Managed to scrounge up a couple of old 100bar pressure transducers - so the hydraulic adapters between the 10mm bike fittings and 12mm landy clutch slaves are going to incorporate a G1/4' pressure tapping which should be quite neat. Have not checked the transducers are working yet so hope they are ok.

As a fall back if the transducers are no good i will use the simple load cell scheme on the hydraulic cylinder, still sketching up the conversion of the cylinders to simulate the braking load points but the piston and cylinder design should make this quite simple as its already designed to take a rod in compression that would normally operate the clutch arm.
Would be very interesting to compare the output of the two sensors in terms of precision, noise, response time etc.

MaX.
First quote i found...
The standard design of modern pressure transmitters already allows rise times of ≤ 2 ms.

Yeah but that is without any filtering I suppose. As soon as you have noise (from the electronics, D/A convertes or from the sensor itself) you start doing filtering and moving averages and your response time suffers.

MaX.

Having done a lot of this stuff in my real world job i am not too concerned about the noise, the pressures, forces and voltages are high enough to mask out any low level noise issues (often find myself working in microvolt environments). From experience the major source of problems is poor grounding schemes, floating earths etc. This is often overlooked but is probably the most important aspect in getting clean signals. Proper attention to the difference between earthing/drain/grounding and realizing the importance of the various voltage potentials that may exist between what is commonly termed the 'ground' point can often solve what seem puzzling electrical problems.

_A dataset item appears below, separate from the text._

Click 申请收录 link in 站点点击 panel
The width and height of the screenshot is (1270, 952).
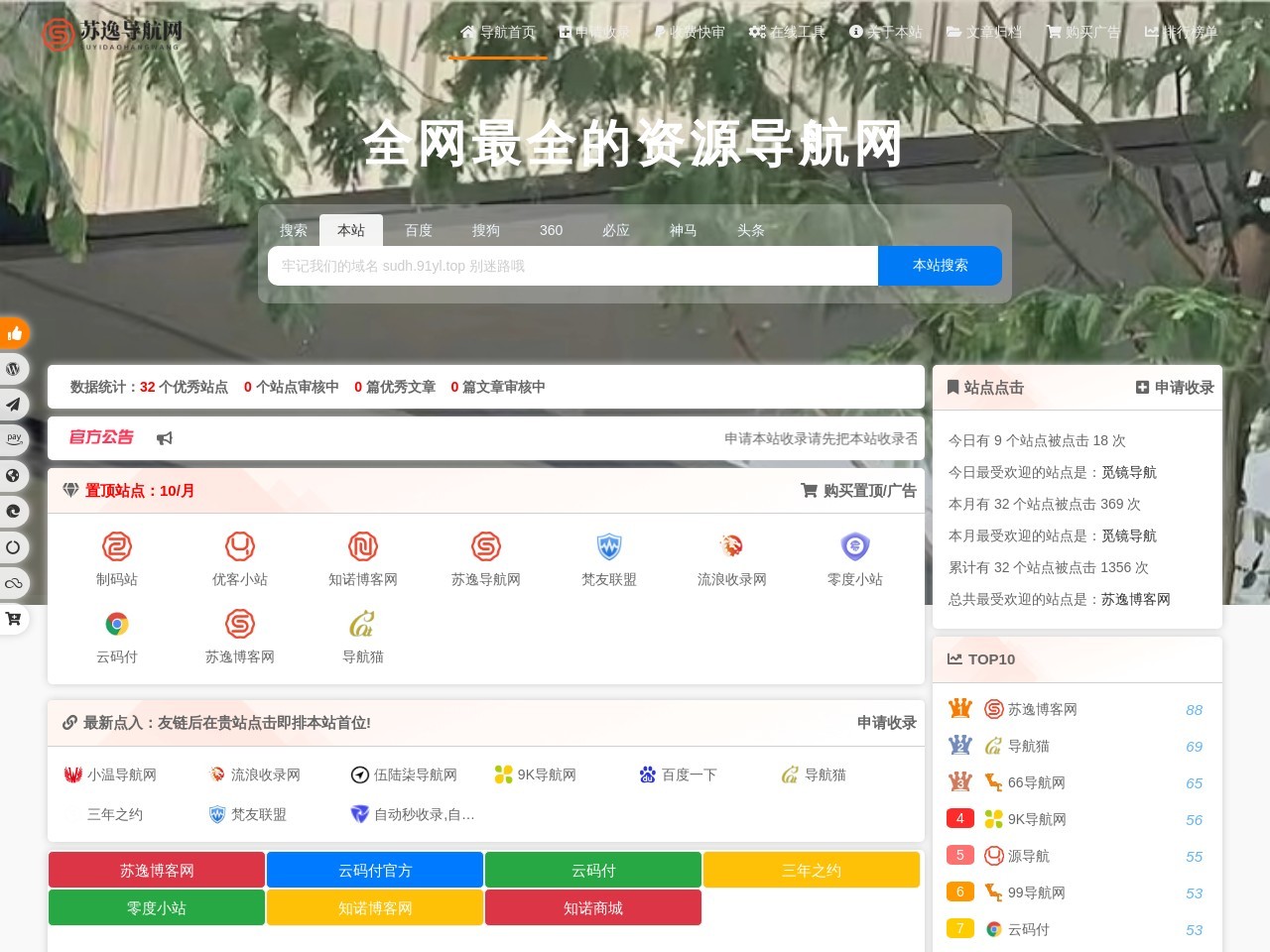pyautogui.click(x=1175, y=388)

Warning.... this bit will be of no interest to 99%of readers unless your thinking of building something with multiple power supplies... ::) lol....
Consider the case of USB power from the PC and another source from a wall wart, without checking you cannot guarantee that both will have the same 'ground' potential and currents may circulate between them generating noise voltages. The common one is confusing 0volts with GND or earth, these can easily have a few or maybe even a few hundred volts potential difference and the currents flowing could be significant. Seen equipment destroyed by people attaching grounded mains powered scope probes to the 0 volt point on a piece of equipment without realising the difference in potential - battery powered scopes are better as the low side can 'float' to the equipments ground reference voltage without damage. 

Filtering and amplifying should always be the last option and is often not required if other issues are sorted first.